Germline mutational profile in metastatic urothelial malignancy.

Abstract

550 Background: 24% of patients with high-risk urothelial carcinoma have pathogenic germline mutations (Nassar, Genetics in Medicine 2020). In that study, demographics, metachronous/synchronous tumors, and family history did not differ between germline and sporadic cases of bladder cancer. We report herein the prevalence of actionable mutations and de novo metastatic disease in patients with germline mutations who developed metastatic urothelial carcinoma. Methods: We retrospectively analyzed a database of 90 patients with metastatic urothelial carcinoma (urethral, bladder, and upper tract disease) at our institution who had genetic testing performed on tumor specimens. T-student test was performed to calculate statistical significance for the distribution of age, while Chi-square test evaluated the frequency distribution of gender, actionable mutations, and de novo metastatic disease.
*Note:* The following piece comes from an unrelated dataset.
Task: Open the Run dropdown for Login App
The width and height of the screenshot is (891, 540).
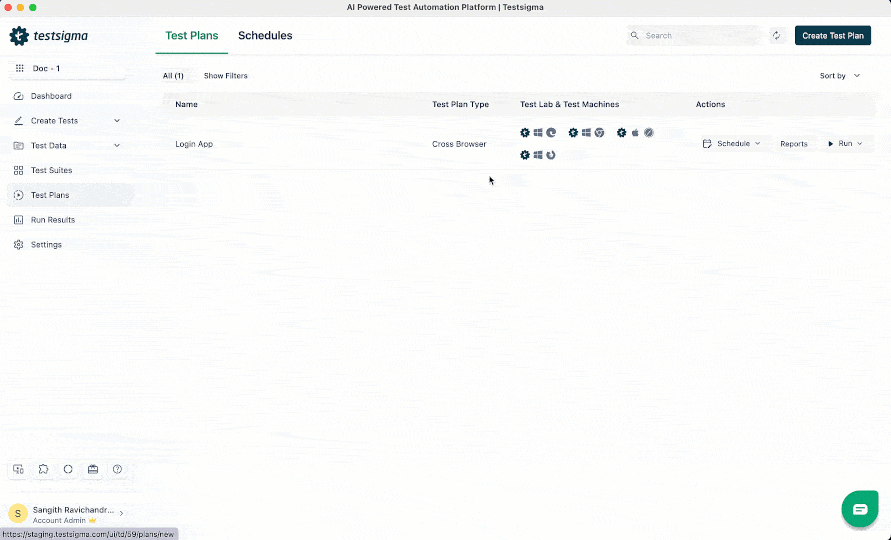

Patients’ tumors were sequenced by a 700 gene panel for both somatic and germline mutations. Comprehensive chart review was performed to extract clinical data. Results: Out of the 90 patients reviewed, 11 (11.1%) had germline mutations. Of these patients, 5 had upper tract urothelial carcinoma, 5 had bladder cancer, and 1 had urethral cancer. Nine patients had pathogenic germline mutations: MUTYH, BRCA2 (each representing 1.8% of patients); APC, BRCA1, CDKN2A, FH, MSH2 (each representing 0.9% of patients). Two patients had germline mutations of unknown significance ( APC, CHEK2). Age (T-value 1.62053, p=1.08453), gender (Chi-square 0.0024, p=0.961037) or de novo metastatic presentation (Chi-square 0.5, p=0.4795) were not statistically significant between patients with germline and sporadic mutations. Somatic actionable mutations included ATR, BRCA2, BRAF, CDK12, ERBB2, FBXW7, FGFR3, HRAS, MTAP, and PIK3CA. Microsatellite instability high (MSI-H) status was only present in the patient with germline MSH2 mutation. PD-L1 expression was high (CPS ≥10) in 4 patients with germline mutations. Tumor mutational burden ranged from 1.1 to 28.4 mutations per Megabase. Conclusions: Our findings further define the clinical and genomic characteristics of patients with metastatic urothelial carcinoma and germline mutations in a tertiary center. Further investigation is warranted to validate these findings in national sequencing databases.